Bland but quirky, irreverent but smarmy, and, most importantly, not talented enough to be successful in any other position in show business, Fallon is an excellent candidate for talk show host.

other hosts:
Leno - panders too much. which has both negative and positive aspects; may jump to Fox
Letterman - seems to have nothing better to do with his life
Conan - coasting for years, he still seems a little uncomfortable with dumbing down for the mass audience; losing Richter killed several bits which haven't been replaced with anything especially interesting; he realizes that the key to success as a comedian is a comic persona, but the nerd/wimp one the 6'5" or so Harvard grad has chosen is not nearly as convincing as Bob Hope's similar coward one
Ferguson - performing the monologue as an actor's monologue is brilliant; starting to coast (love Aquaman, though)
Stewart - just fine where he is and knows it
Colbert - hate the right wing hosts he parodies so I don't watch him
Kimmel - who's he?
Dennis Miller - what's next, supermarket openings?
DeGeneres - could be successful at night but won't pull the trigger (so to speak)

The rivers of money they provide insure that talk shows will be around a loooong time.

Replace Couric with Loder. Hell, just subcontract the news to the BBC.

Jude Corning (not verified) says:

Hovering over all of this silliness over Leno and O'Brien and now, the not-so-talented, Jimmy Fallon, there is one absolute. David Letterman is the only true heir to the cloak of genius worn by Steve Allen and Jack Paar and Johnny Carson. Everyone knows it. Carson himself gave Letterman Karnack's hat and permission to do Stump The Band. Carson's wife even told Letterman one evening that "Johnny loved you," a comment Letterman seemed to want to deflect, but it is a true statement.

As for Conan O'Brien, he's awful and the fact that he's taking over The Tonight Show is a crime against what late night talk shows are supposed to be about. I have watched O'Brien at most, three dozen times and that's only to see a specific guest. That's in all the years he's been on. He isn't funny. He isn't a good interviewer. He isn't must-see TV. I did watch the entire week he aired from Toronto and that was only because I live down the QEW in Buffalo. Needless to say, he disappointed.

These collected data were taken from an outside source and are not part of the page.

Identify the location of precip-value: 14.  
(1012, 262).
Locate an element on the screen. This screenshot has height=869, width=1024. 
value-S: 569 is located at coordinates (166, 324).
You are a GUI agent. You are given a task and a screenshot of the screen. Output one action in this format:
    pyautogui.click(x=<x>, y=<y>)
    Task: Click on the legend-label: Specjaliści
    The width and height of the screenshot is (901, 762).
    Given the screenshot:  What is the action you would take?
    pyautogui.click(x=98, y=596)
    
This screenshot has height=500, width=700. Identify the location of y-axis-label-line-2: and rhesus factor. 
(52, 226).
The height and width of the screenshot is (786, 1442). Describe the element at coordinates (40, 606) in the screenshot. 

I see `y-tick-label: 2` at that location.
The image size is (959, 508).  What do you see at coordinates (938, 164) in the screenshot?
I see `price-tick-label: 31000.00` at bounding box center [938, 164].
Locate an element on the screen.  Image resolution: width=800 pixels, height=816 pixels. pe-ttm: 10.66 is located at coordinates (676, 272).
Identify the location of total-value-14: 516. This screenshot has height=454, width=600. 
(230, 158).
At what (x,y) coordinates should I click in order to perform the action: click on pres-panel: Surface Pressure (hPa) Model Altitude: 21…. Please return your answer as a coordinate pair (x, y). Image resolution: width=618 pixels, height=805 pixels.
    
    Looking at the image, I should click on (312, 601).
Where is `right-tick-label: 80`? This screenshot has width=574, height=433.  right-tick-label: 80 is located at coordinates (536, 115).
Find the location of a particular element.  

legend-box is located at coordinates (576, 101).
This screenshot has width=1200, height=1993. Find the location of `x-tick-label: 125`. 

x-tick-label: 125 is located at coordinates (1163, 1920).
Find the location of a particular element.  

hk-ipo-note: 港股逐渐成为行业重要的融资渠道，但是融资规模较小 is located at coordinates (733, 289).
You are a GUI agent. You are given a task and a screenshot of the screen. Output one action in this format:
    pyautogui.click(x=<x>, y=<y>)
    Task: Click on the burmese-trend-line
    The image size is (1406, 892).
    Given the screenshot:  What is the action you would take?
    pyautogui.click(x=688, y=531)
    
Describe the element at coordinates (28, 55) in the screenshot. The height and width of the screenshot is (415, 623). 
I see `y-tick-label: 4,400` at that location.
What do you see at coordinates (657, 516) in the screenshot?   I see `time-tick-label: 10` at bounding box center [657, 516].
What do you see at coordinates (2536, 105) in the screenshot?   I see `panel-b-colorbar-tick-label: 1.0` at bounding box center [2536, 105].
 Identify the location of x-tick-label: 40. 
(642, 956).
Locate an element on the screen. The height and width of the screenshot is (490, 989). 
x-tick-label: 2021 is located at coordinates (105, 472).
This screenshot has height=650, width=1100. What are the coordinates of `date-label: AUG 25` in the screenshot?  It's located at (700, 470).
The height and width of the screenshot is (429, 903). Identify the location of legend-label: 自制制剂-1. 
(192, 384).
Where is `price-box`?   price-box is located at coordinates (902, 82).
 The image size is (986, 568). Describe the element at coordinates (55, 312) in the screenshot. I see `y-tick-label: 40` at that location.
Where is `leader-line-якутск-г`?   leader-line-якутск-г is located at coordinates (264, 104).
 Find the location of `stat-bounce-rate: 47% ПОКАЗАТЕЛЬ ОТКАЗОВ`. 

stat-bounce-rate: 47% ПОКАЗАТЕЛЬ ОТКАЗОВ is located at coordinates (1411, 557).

I rarely watch Leno, who is just not funny. He's also a bad interviewer, has no understanding of how to edit himself, and rarely provides anything memorable. His opening monologue is a diagram of everything that's wrong with him. I might catch him when Dave's in reruns, although more often than not, Dave in reruns is better than Leno live (on tape). I might want to see a certain guest and then Leno will always disappoint. Is Leno the only person in the television business who doesn't realize he didn't deserve the gig?

And yes, I realize that Leno has a larger audience, but no one ever went broke underestimating the intelligene of Americans. Letterman's audience is clearly smarter, braver, and better-off financially.

The only good news in all of this is that now, I never, ever have to watch The Tonight Show when the awkward Mr. O'Brien takes over. And I certainly have no interest in the bland Mr. Fallon. Besides, I already think Craig Ferguson is a genius and that his show is a breath of fresh air. Keep it cranky and zany Craig. Fallon will be haggis in more ways than one.